▸ **Document passage**
————
In Batman: The Killing Joke, the Joker shoots Barbara Gordon (then known as Batgirl and in later comics as Oracle), paralyzing her. He then kidnaps Commissioner Gordon and taunts him with enlarged photographs of his wounded daughter being undressed, in an attempt to prove that any normal man can go insane after having "one really bad day." The Joker ridicules him as an example of "the average man," a na´ve weakling doomed to insanity. The Joker fails in his attempts to drive Gordon insane, because Batman saves the commissioner. Although traumatized, Gordon retains his sanity and moral code, urging Batman to apprehend the Joker "by the book" in order to "show him that our way works." After a brief struggle, Batman tries one final time to reach the Joker, offering to rehabilitate him. The Joker refuses, but shows his appreciation by sharing a joke with Batman and allowing himself to be taken back to Arkham.[22]

The Joker murders Jason Todd, the second Robin, in the story A Death in the Family. Jason discovers that a woman who may be his birth mother is being blackmailed by the Joker. She betrays her son to keep from having her medical supply thefts exposed, leading to Jason's brutal beating by the Joker with a crowbar. The Joker locks Jason and his mother in the warehouse where the assault took place and blows it up just as Batman arrives. Readers could vote on whether they wanted Jason Todd to survive the blast. They voted for him to die, hence Batman finds Jason's lifeless body. Jason's death has haunted Batman ever since and has intensified his obsession with his archenemy.[12]

In the one-shot comic Mad Love, Arkham psychiatrist Harleen Quinzel ponders whether the Joker may in fact be faking insanity so as to avoid the death penalty. As she tries to treat the Joker, he recounts a tale of an abusive father and runaway mother to gain her sympathy. She falls hopelessly in love with him and allows him to escape Arkham several times before she is eventually exposed. Driven over the edge with obsession, she becomes Harley Quinn, Joker's accomplice and on-and-off girlfriend.[23]


The Joker and Harley Quinn.
————
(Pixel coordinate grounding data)
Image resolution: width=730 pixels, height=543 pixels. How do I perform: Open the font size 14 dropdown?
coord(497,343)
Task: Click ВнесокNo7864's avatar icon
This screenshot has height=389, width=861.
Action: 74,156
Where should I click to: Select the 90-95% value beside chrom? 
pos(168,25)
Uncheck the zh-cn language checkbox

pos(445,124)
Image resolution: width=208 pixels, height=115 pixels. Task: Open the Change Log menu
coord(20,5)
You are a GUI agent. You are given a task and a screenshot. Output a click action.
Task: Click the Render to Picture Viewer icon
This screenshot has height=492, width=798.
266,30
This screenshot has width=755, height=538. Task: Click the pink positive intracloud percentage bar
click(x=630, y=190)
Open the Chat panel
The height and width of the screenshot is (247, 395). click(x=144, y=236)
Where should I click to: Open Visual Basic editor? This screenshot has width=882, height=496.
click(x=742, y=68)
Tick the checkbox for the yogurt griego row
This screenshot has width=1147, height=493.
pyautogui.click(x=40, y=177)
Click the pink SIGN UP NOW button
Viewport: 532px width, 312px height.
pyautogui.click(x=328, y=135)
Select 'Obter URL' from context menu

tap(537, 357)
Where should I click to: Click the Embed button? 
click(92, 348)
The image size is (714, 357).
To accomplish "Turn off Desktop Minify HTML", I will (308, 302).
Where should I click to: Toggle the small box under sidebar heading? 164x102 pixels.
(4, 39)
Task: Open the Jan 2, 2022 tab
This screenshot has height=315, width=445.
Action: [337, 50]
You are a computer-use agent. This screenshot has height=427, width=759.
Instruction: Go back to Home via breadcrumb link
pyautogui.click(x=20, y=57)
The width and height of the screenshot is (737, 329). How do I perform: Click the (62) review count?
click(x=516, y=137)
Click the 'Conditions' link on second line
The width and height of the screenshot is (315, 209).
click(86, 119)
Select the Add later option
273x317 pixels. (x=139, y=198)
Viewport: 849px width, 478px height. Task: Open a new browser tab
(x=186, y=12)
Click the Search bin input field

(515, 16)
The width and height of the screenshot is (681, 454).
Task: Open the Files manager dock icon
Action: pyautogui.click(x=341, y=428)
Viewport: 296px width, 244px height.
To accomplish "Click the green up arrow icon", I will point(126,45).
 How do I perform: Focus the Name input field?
————
▸ **Problem set**
A: In the Joker comics passage, how was it decided whether Jason Todd would survive the blast?
B: Please repeat everything in the Joker comics passage from "In the one-shot" down to "and Harley Quinn.".

▸ **Answers to the problems**
A: Readers voted on it, and they voted for him to die.

B:
In the one-shot comic Mad Love, Arkham psychiatrist Harleen Quinzel ponders whether the Joker may in fact be faking insanity so as to avoid the death penalty. As she tries to treat the Joker, he recounts a tale of an abusive father and runaway mother to gain her sympathy. She falls hopelessly in love with him and allows him to escape Arkham several times before she is eventually exposed. Driven over the edge with obsession, she becomes Harley Quinn, Joker's accomplice and on-and-off girlfriend.[23]


The Joker and Harley Quinn.